Scientists modify their own bodies and become the world's first superheroes. Living the io9.com dream? Well, yes, but it's also the beginning of Warren Ellis' Black Summer, soon to be part of the next wave of superhero cinema.
Summer, which was published from 2007 through 2008 by indie publisher Avatar Press, was Transmetropolitan and Planetary writer Ellis' attempt to break new ground for the superhero genre, stripping it of continuity and familiar characters and trying to rebuild it for a new audience. As he said in a 2007 interview:
There are still questions to be asked of the superhero genre, but, after all these years, most of the ones left are pretty esoteric and involved. I was looking for the simple question, the one that gets to the heart of the central notion of people disguising themselves and taking up arms to fight for justice with total commitment. And the one I found had political expression but was essentially ethical and moral. Where do you draw the line? Especially if you're a guy with the destructive potential of a fleet of Apache helicopters. If you're that guy, you're not in it to govern.

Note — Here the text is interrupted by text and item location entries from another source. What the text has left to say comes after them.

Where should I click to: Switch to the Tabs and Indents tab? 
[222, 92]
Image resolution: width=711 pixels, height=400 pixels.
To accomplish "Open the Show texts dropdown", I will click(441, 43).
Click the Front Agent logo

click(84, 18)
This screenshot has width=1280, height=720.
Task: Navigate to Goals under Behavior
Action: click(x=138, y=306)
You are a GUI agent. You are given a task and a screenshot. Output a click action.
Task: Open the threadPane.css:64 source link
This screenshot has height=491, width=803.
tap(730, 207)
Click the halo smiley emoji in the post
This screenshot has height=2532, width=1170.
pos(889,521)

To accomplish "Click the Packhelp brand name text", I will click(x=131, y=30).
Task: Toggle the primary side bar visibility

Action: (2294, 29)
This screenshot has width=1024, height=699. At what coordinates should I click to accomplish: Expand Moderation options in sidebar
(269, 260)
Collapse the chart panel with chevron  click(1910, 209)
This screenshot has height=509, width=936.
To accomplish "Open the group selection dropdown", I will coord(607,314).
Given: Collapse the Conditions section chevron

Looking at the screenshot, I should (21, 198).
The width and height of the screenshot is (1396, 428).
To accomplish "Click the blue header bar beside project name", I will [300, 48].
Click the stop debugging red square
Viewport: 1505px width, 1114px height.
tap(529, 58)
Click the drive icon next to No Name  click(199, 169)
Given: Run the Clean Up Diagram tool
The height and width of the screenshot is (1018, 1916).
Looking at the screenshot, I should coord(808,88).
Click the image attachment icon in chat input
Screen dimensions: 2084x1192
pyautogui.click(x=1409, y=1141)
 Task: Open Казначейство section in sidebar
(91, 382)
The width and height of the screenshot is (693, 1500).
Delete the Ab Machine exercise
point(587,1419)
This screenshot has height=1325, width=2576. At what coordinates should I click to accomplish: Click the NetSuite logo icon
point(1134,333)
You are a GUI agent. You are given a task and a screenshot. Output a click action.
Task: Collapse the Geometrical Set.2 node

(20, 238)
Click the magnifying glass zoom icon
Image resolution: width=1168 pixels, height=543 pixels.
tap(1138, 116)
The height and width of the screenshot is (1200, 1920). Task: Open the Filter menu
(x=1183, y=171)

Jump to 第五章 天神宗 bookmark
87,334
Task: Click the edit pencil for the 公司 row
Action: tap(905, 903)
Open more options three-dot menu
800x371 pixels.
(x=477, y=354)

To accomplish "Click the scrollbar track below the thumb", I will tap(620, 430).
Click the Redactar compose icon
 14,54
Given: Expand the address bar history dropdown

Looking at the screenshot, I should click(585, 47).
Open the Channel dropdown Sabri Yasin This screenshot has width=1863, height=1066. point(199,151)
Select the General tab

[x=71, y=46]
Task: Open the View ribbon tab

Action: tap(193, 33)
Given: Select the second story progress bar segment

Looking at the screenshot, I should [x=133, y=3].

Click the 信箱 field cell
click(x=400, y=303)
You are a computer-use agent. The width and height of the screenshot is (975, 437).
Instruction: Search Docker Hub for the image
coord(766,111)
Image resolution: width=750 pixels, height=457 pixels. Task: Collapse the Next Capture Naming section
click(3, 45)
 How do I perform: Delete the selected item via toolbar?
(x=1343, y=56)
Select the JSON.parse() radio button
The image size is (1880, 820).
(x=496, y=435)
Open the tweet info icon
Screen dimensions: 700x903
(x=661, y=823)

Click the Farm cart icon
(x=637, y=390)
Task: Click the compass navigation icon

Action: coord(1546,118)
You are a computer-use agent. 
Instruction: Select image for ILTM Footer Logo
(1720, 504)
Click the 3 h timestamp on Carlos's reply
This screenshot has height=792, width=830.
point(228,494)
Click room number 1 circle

You don't see that as your job, and, in fact, that would prevent you from doing your job. You operate outside society to keep it honest. So where do you draw the line? And where's the line before which you embody the outrage of the people and beyond which you become the fears of the people?
Here's a clue to where the answer to that last part may lie: The story begins with one of seven superheroes killing the President of the United States.
The movie adaptation will be the first project from the brand new Vigilante Enterprises. No studio, director or writers have been announced for the project yet.